The Schempp-Hirth Ventus-2 is a sailplane produced by Schempp-Hirth since 1994. It replaced the highly successful Schempp-Hirth Ventus.

==Design and development==
The Ventus-2a and 2b are 15 metre sailplanes. The 'a' version has a narrow fuselage and the wider fuselage version is called the 2b. Winglets are used with these models. The 18 metre span Ventus-2c was introduced in 1995 and was almost an entirely different aircraft with a different fuselage and wings, but it has the option of shorter tips with winglets to fly as a 15-metre sailplane.

From 2003 the Schempp-Hirth Discus-2 fuselage was used for all versions, which now have the designations 2ax, 2bx and 2cx. Flight tests in 1996 showed that the 15 metre version had a glide angle of 46:1 but only after considerable work on sealing gaps and by using turbulators.

The narrow fuselage Ventus-2a has been highly successful in competitions with consecutive World Championship wins from 1995 to 2003. A narrow fuselage version with an 18-metre span, the Ventus 2cxa has also been built.

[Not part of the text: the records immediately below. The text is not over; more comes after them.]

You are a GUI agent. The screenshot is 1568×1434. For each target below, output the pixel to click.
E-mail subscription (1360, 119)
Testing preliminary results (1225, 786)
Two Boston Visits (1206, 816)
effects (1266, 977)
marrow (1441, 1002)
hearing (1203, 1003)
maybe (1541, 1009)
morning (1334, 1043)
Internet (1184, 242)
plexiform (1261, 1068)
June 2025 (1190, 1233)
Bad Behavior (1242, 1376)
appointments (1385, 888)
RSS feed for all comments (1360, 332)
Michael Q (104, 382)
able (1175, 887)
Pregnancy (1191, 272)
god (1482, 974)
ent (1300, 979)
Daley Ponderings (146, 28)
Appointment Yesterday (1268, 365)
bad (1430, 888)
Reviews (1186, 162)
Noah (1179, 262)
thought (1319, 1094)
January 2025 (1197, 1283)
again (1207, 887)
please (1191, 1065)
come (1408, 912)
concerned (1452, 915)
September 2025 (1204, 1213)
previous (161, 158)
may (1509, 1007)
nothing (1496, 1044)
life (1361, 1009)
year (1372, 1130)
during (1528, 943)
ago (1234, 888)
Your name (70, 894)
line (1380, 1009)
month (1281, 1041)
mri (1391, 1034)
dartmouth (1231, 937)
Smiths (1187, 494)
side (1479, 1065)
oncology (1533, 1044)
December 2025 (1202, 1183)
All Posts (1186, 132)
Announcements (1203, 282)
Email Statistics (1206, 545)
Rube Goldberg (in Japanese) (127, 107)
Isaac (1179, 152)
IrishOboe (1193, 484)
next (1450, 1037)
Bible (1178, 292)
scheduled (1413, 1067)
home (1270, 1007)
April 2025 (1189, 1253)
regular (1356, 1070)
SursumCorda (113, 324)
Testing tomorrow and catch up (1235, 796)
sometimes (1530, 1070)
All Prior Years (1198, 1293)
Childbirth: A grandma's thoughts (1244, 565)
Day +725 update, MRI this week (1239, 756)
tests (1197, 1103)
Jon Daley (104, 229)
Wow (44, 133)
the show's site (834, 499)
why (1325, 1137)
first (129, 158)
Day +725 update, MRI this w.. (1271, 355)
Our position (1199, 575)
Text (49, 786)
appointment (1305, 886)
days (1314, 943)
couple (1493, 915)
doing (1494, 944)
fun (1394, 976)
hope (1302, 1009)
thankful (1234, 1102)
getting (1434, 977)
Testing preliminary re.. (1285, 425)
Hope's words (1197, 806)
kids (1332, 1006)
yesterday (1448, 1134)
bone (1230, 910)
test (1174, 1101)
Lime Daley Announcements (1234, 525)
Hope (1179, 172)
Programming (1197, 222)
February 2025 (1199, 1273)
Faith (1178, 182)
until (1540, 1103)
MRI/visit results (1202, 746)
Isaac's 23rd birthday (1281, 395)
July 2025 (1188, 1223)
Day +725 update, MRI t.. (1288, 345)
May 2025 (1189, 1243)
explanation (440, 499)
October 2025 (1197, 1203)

Some Ventus-2c and 2cx are fitted with small Solo 2350 sustaining engines (turbos) and are designated with a T suffix, while some are self-launching with a more powerful Solo 2625 and have the suffix 'M'. The 2cT climbs at up to 0.9 m/s (177 ft/min) and the 2cM at over 3 m/s (590 ft/min). Ranges for the powered versions in saw-tooth operation are 370 km and 840 km respectively. The 2cxa has been designed to take a jet engine. A small number of Ventus 2 were fitted with the front electric sustainer.

Production of the 2a and 2b has reached 168 aircraft, while the 2c, 2cT, and 2CM have reached 459.

A replacement model, the Ventus 3, first flew on 29 January 2016 and serial production started in April 2016.